Богатырев сделал ей предложение. Она приняла. Через неделю сыграли свадьбу. Венчались в маленькой церковке, с ними были только самые близкие друзья, и молодая пара на другой день выехала в свадебное путешествие в Петербург, Москву, Париж, Италию, Испанию, потом Ниццу. Однажды он попросил Елену разрешить ему выехать на один день испытать счастье в Монте-Карло — сыграть в рулетку. Он верил в свое «картежное счастье», и ему действительно очень везло. Играл он крупно и почти никогда не проигрывал.
В Монте-Карло вместо одного дня Богатырев пробыл три. Когда он собрался уезжать, из Ниццы примчалась Елена Николаевна. Она не спала ночей, думая, что с мужем случилось несчастье.
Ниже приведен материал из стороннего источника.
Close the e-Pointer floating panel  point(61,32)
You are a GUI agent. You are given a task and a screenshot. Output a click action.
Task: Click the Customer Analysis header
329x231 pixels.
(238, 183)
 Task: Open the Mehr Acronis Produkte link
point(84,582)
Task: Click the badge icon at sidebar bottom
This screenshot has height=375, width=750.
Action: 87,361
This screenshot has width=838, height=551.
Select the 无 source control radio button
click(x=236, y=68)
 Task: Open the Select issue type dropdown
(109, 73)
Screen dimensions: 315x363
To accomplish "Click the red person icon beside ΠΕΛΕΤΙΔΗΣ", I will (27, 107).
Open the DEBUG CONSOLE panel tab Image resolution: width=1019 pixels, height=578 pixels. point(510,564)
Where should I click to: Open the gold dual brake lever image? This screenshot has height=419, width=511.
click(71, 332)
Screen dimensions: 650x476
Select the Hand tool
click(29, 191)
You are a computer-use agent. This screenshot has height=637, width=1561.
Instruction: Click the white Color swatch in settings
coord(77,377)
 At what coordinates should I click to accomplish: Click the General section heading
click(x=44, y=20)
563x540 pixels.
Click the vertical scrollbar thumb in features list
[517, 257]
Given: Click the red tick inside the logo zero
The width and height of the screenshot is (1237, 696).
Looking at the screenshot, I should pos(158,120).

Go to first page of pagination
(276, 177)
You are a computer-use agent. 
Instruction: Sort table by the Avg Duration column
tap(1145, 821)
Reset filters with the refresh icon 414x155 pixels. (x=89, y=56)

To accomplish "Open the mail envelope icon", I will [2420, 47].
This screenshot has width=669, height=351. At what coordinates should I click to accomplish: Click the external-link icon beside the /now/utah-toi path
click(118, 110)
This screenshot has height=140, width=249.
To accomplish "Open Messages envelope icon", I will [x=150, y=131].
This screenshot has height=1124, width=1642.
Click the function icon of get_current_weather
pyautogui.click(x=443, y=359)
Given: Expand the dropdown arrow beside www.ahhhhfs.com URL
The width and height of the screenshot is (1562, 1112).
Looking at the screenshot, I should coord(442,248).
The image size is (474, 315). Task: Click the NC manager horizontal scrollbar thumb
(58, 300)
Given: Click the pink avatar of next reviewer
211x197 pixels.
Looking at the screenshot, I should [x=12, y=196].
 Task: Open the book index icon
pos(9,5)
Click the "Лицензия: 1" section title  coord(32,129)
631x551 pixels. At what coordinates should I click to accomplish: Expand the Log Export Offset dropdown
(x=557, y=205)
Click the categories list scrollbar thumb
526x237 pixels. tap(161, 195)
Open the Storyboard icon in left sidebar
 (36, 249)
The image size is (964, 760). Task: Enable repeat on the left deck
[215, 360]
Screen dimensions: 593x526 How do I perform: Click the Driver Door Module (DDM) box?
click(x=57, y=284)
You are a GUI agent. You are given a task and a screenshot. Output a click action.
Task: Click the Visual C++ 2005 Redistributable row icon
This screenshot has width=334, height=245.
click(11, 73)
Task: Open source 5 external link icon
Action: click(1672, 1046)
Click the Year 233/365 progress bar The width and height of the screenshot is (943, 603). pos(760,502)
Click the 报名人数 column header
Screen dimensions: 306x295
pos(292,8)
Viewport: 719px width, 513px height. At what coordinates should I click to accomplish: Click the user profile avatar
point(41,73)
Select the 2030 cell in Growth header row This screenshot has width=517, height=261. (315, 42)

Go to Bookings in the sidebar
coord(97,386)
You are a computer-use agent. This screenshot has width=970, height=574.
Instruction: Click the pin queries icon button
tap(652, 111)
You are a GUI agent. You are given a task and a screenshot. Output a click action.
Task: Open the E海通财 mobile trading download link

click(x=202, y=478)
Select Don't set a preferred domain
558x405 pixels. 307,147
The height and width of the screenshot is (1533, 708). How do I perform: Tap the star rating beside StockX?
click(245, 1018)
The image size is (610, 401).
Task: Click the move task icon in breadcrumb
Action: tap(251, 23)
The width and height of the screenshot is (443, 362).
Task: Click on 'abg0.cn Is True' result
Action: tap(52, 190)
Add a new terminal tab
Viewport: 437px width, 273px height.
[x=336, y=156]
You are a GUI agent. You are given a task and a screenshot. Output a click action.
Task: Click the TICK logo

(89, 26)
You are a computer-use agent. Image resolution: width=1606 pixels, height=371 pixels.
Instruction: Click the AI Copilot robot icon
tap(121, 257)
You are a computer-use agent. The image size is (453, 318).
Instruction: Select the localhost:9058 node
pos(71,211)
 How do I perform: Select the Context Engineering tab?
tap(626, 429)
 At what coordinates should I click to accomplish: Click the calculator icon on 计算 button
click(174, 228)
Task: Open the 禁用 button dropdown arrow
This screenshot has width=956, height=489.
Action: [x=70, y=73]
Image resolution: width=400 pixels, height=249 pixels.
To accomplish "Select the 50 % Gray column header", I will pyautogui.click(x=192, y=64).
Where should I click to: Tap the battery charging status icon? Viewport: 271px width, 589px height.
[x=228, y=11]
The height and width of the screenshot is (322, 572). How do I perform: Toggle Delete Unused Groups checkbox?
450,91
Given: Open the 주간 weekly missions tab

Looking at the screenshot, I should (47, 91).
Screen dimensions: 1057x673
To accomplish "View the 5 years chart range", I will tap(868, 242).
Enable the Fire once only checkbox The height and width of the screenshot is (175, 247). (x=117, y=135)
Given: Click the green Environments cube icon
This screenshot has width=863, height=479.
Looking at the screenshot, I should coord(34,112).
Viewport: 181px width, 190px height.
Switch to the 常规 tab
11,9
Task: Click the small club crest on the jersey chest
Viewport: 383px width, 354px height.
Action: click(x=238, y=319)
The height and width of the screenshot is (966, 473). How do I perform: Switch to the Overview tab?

Он как ни в чем ни бывало убедил, что иначе не мог поступить. И они вернулись в Ниццу, а потом в Россию, к себе, в свой город, в свой особняк, на свои фабрики, куда он вступал уже полным хозяином. За время свадебной поездки Богатырев сумел убедить Елену Николаевну, что он может согласиться вести все ее дела только если станет полновластным хозяином всего имущества и богатства, наследницей которого была Елена Пузанова. Она, искренне любя своего мужа, дала ему нотариальное согласие, а ему этого только и надо было. Вот тут-то Богатырев и обнажил свое второе лицо — лицо хищника. Через два года он ушестерил свой капитал разными неблаговидными коммерческими махинациями и темными делами: одних пустил по миру, других посадил в тюрьму за долги и разорил. Жену он упек в сумасшедший дом.
— Вот какой это человек, — сказал мне Горелов. — Теперь вы понимаете, почему меня испугал его подарок.
В старые времена бенефис имел большое значение в жизни актера или актрисы. Это были своего рода именины актера, праздник, и не только одного актера, праздновавшего свой бенефис, если это был любимый актер, то и остальных актеров и публики. Если бенефициант был любимец публики, то он поправлял материальные и денежные дела антрепренера, а значит и всей труппы. В этот день бенефицианту подносили цветы и подарки от публики и от товарищей. Но самое главное было то, что по-существующему тогда неписаному закону, бенефициант мог играть любую роль, какая ему нравилась в пьесе и, конечно, главную. А для молодого актера или актрисы это были самые радостные и счастливые дни.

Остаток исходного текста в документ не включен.